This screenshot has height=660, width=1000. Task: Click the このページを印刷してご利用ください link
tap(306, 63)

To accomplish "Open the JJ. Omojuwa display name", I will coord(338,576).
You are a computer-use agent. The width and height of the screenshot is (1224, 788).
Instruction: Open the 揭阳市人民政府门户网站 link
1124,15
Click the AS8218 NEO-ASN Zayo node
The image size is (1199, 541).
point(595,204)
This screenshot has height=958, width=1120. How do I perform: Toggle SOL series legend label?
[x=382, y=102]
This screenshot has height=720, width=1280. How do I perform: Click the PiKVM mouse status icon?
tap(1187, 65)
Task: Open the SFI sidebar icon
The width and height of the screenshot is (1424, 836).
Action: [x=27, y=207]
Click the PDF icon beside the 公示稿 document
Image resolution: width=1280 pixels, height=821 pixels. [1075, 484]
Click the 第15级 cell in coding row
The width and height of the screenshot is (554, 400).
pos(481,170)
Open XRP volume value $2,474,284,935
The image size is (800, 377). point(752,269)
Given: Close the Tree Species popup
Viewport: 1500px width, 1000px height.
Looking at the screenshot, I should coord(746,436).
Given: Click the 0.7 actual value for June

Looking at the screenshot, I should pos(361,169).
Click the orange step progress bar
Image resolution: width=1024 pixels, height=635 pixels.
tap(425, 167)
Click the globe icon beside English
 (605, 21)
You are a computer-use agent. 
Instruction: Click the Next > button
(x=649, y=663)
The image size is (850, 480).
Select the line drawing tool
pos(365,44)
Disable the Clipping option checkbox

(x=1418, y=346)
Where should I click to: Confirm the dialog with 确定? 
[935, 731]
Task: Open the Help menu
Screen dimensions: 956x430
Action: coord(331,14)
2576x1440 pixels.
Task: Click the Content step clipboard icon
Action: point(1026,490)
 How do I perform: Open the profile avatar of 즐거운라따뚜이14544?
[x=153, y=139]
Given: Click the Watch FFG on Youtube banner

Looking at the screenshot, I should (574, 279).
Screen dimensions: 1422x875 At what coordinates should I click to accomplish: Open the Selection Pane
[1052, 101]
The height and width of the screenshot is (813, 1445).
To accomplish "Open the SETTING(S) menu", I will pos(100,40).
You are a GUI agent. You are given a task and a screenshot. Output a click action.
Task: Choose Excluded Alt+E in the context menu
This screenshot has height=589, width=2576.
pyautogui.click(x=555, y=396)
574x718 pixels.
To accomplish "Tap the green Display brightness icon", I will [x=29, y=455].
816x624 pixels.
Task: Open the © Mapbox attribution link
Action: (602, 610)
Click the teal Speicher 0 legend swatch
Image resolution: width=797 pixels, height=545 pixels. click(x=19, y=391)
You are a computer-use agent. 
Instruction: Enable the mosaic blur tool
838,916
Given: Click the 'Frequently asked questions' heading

▬▬▬▬▬▬▬▬▬▬

**Aim of the task**
Select every line in the records above that contains the word "menu".

**Result**
Task: Open the Help menu
To accomplish "Open the SETTING(S) menu", I will pos(100,40).
Task: Choose Excluded Alt+E in the context menu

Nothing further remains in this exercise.